* **DIRECTIONS**: Reproduce every line of the data below verbatim, in the same order.

* **PROVIDED DATA**:
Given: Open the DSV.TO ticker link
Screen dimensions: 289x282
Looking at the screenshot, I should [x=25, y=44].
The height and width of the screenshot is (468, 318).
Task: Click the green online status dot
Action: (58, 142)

* **RESULT**:
Given: Open the DSV.TO ticker link
Screen dimensions: 289x282
Looking at the screenshot, I should [x=25, y=44].
The height and width of the screenshot is (468, 318).
Task: Click the green online status dot
Action: (58, 142)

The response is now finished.